- [Aim]:
Copy out the items word for word, from the line containing "Screen dimensions: 656x478" through the line containing "will tap(169, 40).".

Dataset records:
= = = = = = =

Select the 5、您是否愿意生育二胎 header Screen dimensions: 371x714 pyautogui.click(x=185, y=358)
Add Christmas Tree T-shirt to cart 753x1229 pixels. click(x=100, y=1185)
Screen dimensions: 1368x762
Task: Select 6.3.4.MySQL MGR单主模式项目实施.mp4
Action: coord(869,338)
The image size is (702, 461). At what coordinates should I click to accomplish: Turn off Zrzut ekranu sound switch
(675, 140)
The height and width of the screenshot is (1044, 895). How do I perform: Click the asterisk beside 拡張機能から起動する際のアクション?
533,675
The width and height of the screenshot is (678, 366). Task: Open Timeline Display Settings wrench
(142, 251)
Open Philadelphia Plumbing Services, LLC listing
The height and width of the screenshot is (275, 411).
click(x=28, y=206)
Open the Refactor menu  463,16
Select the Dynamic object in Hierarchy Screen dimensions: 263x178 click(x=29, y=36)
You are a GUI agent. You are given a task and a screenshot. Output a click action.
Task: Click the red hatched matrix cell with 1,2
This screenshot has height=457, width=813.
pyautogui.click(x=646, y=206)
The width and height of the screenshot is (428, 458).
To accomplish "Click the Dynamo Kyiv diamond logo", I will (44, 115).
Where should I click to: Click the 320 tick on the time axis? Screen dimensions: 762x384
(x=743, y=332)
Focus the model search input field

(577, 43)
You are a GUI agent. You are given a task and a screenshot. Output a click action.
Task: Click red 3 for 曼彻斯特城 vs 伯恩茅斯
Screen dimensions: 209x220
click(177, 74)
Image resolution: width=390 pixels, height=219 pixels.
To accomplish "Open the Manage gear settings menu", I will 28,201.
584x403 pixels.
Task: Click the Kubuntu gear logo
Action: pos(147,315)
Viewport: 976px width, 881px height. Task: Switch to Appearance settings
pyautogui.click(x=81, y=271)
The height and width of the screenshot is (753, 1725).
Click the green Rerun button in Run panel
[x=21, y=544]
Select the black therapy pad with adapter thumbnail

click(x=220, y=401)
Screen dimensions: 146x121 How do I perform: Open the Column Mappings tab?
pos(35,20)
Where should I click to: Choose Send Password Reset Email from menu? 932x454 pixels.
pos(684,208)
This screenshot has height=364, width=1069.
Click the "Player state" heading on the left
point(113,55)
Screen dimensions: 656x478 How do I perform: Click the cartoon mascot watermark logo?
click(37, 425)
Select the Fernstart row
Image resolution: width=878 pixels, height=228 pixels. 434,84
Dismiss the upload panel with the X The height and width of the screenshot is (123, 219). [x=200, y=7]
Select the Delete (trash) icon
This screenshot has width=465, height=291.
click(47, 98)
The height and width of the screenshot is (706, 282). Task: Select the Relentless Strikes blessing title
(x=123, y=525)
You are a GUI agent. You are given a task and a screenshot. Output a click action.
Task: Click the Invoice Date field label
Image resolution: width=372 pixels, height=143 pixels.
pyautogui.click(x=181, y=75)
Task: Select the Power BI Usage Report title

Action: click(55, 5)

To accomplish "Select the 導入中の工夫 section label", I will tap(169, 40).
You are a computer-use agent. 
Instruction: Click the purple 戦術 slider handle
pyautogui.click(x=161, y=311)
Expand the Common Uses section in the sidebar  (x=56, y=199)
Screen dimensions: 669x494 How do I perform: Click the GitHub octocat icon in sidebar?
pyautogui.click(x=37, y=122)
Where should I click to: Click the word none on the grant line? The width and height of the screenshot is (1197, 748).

= = = = = = =

- [Full solution]:
Screen dimensions: 656x478 How do I perform: Click the cartoon mascot watermark logo?
click(37, 425)
Select the Fernstart row
Image resolution: width=878 pixels, height=228 pixels. 434,84
Dismiss the upload panel with the X The height and width of the screenshot is (123, 219). [x=200, y=7]
Select the Delete (trash) icon
This screenshot has width=465, height=291.
click(47, 98)
The height and width of the screenshot is (706, 282). Task: Select the Relentless Strikes blessing title
(x=123, y=525)
You are a GUI agent. You are given a task and a screenshot. Output a click action.
Task: Click the Invoice Date field label
Image resolution: width=372 pixels, height=143 pixels.
pyautogui.click(x=181, y=75)
Task: Select the Power BI Usage Report title

Action: click(55, 5)

To accomplish "Select the 導入中の工夫 section label", I will tap(169, 40).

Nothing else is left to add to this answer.